Plaintiffs’ claims for damages for breach of contract and violation of the Consumer Fraud Act, however, survive. We adopt the prevailing view, set forth in West v. Northwest Airlines, Inc. (9th Cir. 1990), 923 F.2d 657, that “section 1305(a)(1) preempts claims only when the underlying statute or regulation itself relates to airline services, regardless of whether the claim arises from a factual setting involving airline services.” (923 F.2d at 660. See also Bieneman v. City of Chicago (7th Cir. 1988), 864 F.2d 463.) The instant claims bear only a tangential relation to defendant’s rates and services and are not expressly preempted.
*372Defendant also contends that plaintiffs’ claims are im-‘ plicitly preempted under section 1302(a)(7) of the Federal Aviation Act, which states that the prevention of unfair, deceptive, predatory, or anticompetitive practices in air transportation shall be considered in the public interest and in accordance with the public convenience. Proof of implied preemption requires defendant to demonstrate that Congress intended to occupy the field and give Federal law exclusive authority. (West v. Northwest Airlines, Inc., 923 F.2d at 661.) Nothing in the language of section 1302(a)(7) indicates an intent to foreclose State damage claims against an airline for engaging in deceptive practices. New York v. Trans World Airlines (S.D.N.Y. 1989), 738 F. Supp. 162.
Additionally, section 1506 of the Federal Aviation Act provides:
“Nothing contained in this chapter shall in any way abridge or alter the remedies now existing at common law or by statute, but the provisions of this chapter are in addition to such remedies.” (49 U.S.C. app. §1506 (1988).)

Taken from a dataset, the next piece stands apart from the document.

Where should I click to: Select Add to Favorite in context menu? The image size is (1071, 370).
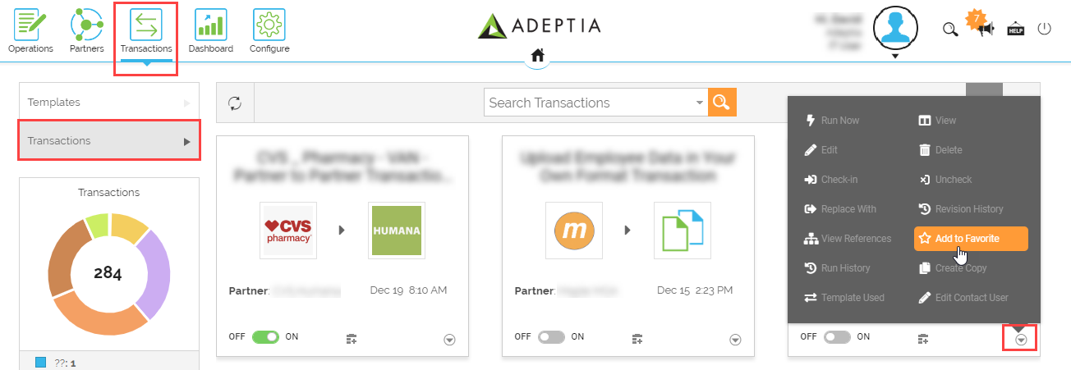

This language indicates that Congress did not intend to occupy the field, but rather that common law remedies were intended to survive. (Bieneman v. City of Chicago, 864 F.2d at 471; West v. Northwest Airlines, Inc., 923 F.2d at 661.) Plaintiffs’ claims are not implicitly preempted.
Finally, defendant argues that plaintiffs’ claims are barred by the commerce clause. Injunctive relief, defendant contends, will result in State regulation of interstate commerce. In light of our conclusion that an attempt to enjoin defendant’s actions regarding the AAdvantage program would constitute improper State regulation preempted by section 1305, further discussion of defendant’s commerce clause argument is unnecessary.
*373Federal and State courts have repeatedly refused to interpret the Federal Aviation Act so as to preempt all State laws. Courts have carefully and narrowly construed the applicable law so as to preempt only those State laws and regulations that specifically relate to and have more than a tangential connection with an airline’s rates, routes or services. These courts have recognized that Congress did not intend section 1305 to be construed as a blanket preemption provision, and we join in this conclusion. While plaintiffs’ claims for injunctive relief are expressly preempted by the language of section 1305, their damage claims for breach of contract and violation of the Consumer Fraud Act survive.
Accordingly, the circuit and appellate court decisions are affirmed.
Judgments affirmed.
JUSTICES CLARK and FREEMAN took no part in the consideration or decision of this case.